Anti-sectarianism campaigners have called for organisers of public processions in a Scottish city to agree to crack down on hate crime troublemakers.
Under the proposals, march organisers and performers would sign a pledge guaranteeing they will neither permit nor tolerate any behaviour which may incite or inspire religious or cultural hatred.
Nil by Mouth has submitted the idea to Glasgow City Council's public consultation on marches and parades, which closed this week.
Its submission also calls for march stewards to be licensed and for face-to-face consultations between organisers and the communities where parades take place. It also wants the Scottish Government to look at the issue at a national level.
The charity said that 362 marches and parades were held in Glasgow in 2011-12, 172 of them by the Orange Order.
Nil by Mouth campaign director Dave Scott said: "Whilst we have seen progress over the past decade on this issue, it's clear the sheer volume of parades in Glasgow place unique pressures on the city.
"We fully accept the right to march but many of the groups involved must realise that the number of parades they currently hold is disproportionate to the level of support they have in wider society.

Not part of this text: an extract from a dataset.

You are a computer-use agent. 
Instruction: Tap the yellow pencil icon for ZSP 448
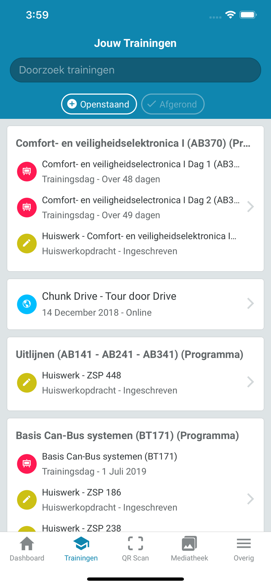pyautogui.click(x=27, y=383)
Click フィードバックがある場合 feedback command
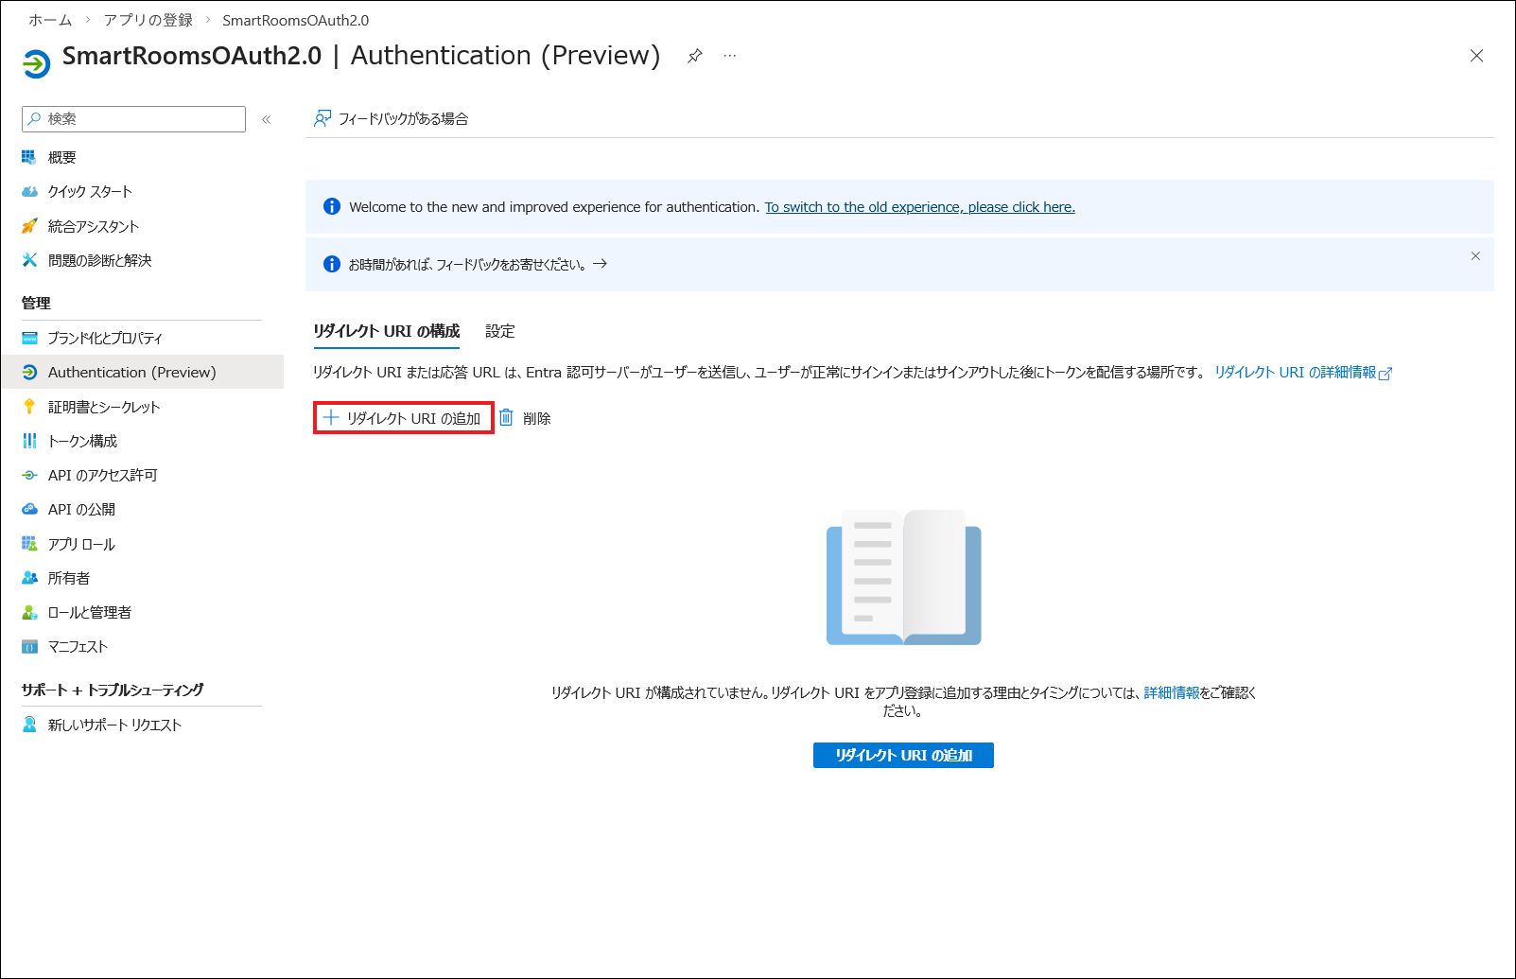 392,119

"We have suggested a range of practical measures including licensing of march stewards and asking organisers and performers to sign a public order declaration aimed at ensuring that effective checks and balances are in place.
"We are also calling for wider engagement with host communities, particularly in terms of organisers meeting with them at the earliest possible opportunity in the application process. Communities must feel involved in this process."
A report on responses to the consultation will go to a city council committee next month.